## DIRECTIVE:
Rewrite the lines below, replacing "layer" with "overlay" and keeping everything else the same, and leave the pictures out of your answer.

Text and item location entries:
-- -- --
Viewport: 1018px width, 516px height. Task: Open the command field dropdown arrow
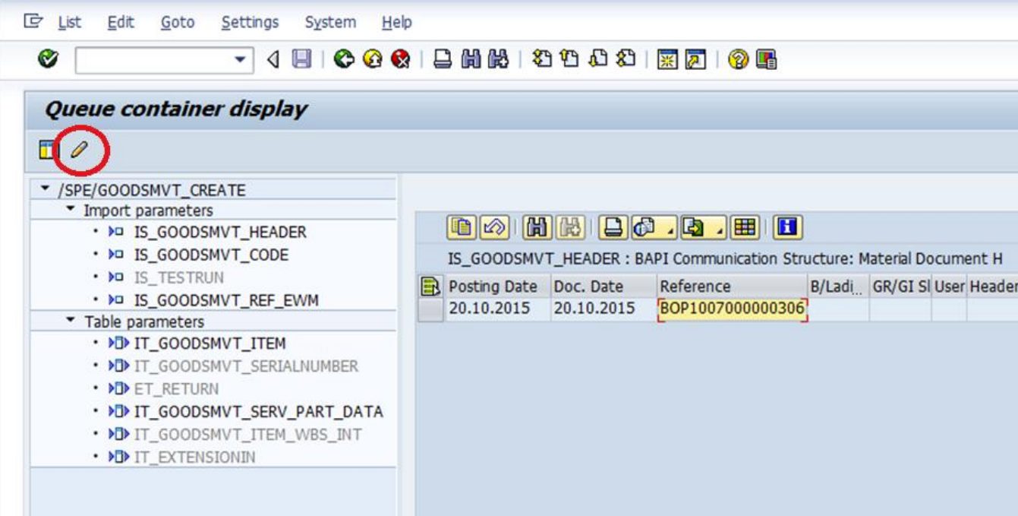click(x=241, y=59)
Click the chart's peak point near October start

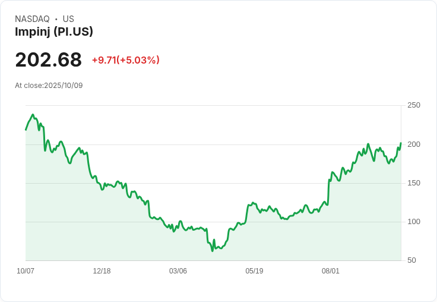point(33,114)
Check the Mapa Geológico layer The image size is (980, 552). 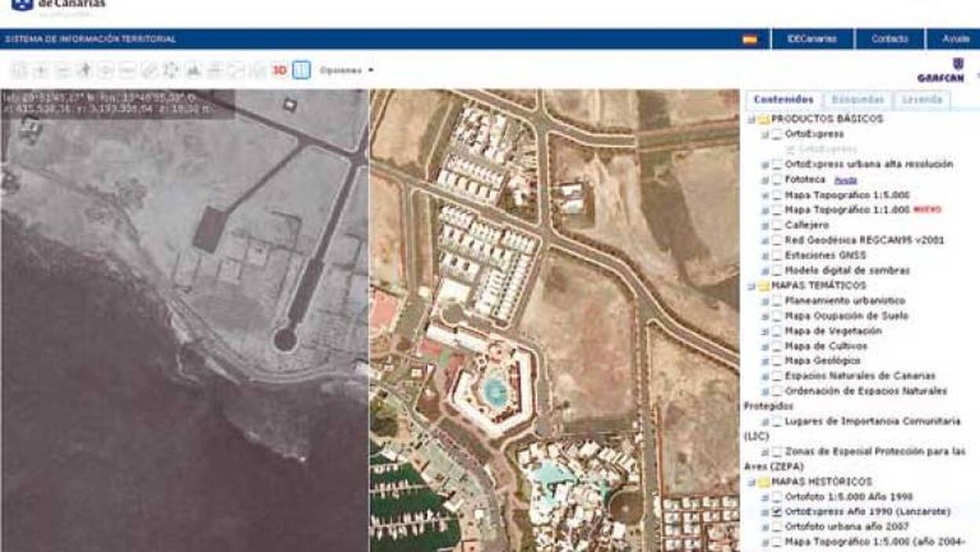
-- -- --
## SOLUTION TO THIS TASK:
Viewport: 1018px width, 516px height. Task: Open the command field dropdown arrow
click(x=241, y=59)
Click the chart's peak point near October start

point(33,114)
Check the Mapa Geológico overlay The image size is (980, 552). 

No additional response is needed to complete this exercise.